▸ **İstenen**: Aşağıdaki Paracelsus ve elementaller üzerine metinde "Denizlerde, ormanlardaki göletlerde, şelalelerde" ile başlayıp "yeniden suya dönerler." ile biten kısmı hiçbir değişiklik yapmadan yeniden yazın.

Beden, kutsal ruh ve yıldız özü. İsviçreli hekim, kimyager ve doğa bilimci Paracelsus; 16. yüzyılda kaleme aldığı yazınlarda, insan denen meçhulün bu üç temel parçadan oluştuğunu iddia eder. Modern tıbbın yanı sıra simya, astroloji hatta majinin alanına girebilecek eserlerinde “elemental” olarak adlandırılan efsanevi varlıkların da adı geçer. Ateş, su, hava veya topraktan meydana gelmiş, tabiatın bir parçası olarak tasvir edilen varlıklardır bunlar. Fiziksel olarak fani bedenlere sahiptirler, ancak bizlerden farklı olarak elzem bir parçaları eksiktir: ölümsüz, kutsal bir ruh. 

Denizlerde, ormanlardaki göletlerde, şelalelerde yaşayan; kısaca suyu temsil eden, sudan gelmiş tüm elementalleri “undine” adıyla ayrıştırır Paracelsus. Alman Mitolojisi ve Antik Roma literatüründe, özellikle Ovidius’un Dönüşümler’inde de benzer canlılar karşımıza çıkar. İhtiyaçları olan ölümsüz ruha sahip olmaları için aşka, başka bir fani tarafından sevilmeye ihtiyaçları vardır bu varlıkların. Ait oldukları sudan ayrılarak yeryüzünde gerçek sevgiyi ararlar; lakin her deneme bir hüsrandır, insan ırkı güvenilmezdir. Ona ihanet eden erkeği öldürür ve keskinleşen bir yalnızlıkla yeniden suya dönerler.

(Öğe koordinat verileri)
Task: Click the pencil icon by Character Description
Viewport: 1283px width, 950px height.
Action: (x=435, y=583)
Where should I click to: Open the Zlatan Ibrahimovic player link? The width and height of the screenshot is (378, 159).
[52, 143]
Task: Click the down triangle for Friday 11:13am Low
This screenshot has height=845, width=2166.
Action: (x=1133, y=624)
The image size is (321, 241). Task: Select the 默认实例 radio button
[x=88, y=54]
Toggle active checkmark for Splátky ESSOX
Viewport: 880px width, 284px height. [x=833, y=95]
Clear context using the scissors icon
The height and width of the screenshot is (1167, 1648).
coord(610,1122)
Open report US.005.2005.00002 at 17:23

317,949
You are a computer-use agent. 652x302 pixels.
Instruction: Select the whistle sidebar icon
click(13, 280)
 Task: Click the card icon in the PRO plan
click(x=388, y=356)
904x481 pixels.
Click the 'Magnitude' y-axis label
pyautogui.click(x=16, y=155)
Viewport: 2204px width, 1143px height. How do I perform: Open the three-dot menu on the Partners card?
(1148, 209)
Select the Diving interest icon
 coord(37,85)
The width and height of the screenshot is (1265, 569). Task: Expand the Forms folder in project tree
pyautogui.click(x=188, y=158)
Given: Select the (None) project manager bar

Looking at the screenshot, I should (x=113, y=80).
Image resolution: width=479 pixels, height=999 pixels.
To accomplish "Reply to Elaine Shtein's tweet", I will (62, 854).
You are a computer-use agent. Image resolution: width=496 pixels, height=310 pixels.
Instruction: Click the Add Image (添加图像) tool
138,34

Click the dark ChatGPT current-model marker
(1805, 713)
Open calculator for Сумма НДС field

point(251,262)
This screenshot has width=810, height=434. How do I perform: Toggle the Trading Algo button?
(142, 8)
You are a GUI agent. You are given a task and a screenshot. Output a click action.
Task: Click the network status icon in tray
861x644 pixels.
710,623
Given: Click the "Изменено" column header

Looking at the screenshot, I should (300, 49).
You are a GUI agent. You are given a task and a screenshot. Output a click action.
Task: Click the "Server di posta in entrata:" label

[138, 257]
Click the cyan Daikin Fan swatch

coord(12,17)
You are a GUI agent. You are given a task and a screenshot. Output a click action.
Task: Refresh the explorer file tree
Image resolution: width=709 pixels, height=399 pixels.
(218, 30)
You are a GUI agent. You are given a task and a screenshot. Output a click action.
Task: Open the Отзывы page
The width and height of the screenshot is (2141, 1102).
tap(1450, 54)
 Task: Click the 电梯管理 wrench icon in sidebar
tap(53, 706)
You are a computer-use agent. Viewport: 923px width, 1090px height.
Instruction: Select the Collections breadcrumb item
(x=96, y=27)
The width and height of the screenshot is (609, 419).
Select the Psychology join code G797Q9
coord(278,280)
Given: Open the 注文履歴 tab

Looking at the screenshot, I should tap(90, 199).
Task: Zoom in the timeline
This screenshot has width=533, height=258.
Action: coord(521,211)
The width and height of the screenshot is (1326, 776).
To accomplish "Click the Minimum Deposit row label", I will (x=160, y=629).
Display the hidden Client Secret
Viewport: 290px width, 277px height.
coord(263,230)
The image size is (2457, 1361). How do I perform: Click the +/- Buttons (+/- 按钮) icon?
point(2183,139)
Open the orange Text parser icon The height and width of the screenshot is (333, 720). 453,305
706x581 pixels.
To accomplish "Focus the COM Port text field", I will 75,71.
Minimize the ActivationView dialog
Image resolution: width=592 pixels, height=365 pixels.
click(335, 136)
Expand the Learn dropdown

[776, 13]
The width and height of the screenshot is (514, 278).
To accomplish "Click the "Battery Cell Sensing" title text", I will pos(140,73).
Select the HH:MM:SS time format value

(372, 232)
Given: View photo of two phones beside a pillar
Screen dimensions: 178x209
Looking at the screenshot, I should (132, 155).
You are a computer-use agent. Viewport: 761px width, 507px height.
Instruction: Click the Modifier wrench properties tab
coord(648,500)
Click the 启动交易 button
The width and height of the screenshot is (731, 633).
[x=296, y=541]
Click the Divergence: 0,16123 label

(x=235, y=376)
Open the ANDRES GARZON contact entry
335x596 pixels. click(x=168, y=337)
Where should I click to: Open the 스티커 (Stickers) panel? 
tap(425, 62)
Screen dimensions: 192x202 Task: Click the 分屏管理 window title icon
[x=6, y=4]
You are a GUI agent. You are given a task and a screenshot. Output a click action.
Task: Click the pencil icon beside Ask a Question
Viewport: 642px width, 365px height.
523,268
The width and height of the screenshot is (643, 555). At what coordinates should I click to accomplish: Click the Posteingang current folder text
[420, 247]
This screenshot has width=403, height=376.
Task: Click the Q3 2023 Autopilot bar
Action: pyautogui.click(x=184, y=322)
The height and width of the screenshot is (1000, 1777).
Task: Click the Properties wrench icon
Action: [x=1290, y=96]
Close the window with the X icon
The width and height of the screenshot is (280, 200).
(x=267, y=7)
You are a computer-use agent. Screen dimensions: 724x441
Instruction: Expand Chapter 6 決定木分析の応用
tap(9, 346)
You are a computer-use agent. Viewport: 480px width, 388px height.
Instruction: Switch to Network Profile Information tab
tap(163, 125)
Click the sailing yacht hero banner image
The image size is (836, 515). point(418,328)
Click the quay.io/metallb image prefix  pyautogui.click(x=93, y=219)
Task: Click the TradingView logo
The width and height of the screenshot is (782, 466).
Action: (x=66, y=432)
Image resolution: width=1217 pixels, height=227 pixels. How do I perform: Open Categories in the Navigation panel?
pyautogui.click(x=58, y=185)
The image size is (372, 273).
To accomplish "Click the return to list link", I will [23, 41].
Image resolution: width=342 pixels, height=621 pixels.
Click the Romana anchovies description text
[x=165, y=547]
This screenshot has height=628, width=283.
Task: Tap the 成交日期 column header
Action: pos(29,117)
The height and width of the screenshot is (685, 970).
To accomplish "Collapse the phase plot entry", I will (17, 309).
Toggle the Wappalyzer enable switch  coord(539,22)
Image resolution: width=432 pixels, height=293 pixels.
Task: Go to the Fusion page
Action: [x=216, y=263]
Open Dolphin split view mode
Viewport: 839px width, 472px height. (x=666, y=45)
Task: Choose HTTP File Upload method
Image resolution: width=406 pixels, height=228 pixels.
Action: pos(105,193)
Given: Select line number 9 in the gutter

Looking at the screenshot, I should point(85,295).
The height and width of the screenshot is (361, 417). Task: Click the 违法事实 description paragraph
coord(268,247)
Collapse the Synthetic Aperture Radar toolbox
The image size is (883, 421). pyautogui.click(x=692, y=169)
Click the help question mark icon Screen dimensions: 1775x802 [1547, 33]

▸ **Sonuç**:
Denizlerde, ormanlardaki göletlerde, şelalelerde yaşayan; kısaca suyu temsil eden, sudan gelmiş tüm elementalleri “undine” adıyla ayrıştırır Paracelsus. Alman Mitolojisi ve Antik Roma literatüründe, özellikle Ovidius’un Dönüşümler’inde de benzer canlılar karşımıza çıkar. İhtiyaçları olan ölümsüz ruha sahip olmaları için aşka, başka bir fani tarafından sevilmeye ihtiyaçları vardır bu varlıkların. Ait oldukları sudan ayrılarak yeryüzünde gerçek sevgiyi ararlar; lakin her deneme bir hüsrandır, insan ırkı güvenilmezdir. Ona ihanet eden erkeği öldürür ve keskinleşen bir yalnızlıkla yeniden suya dönerler.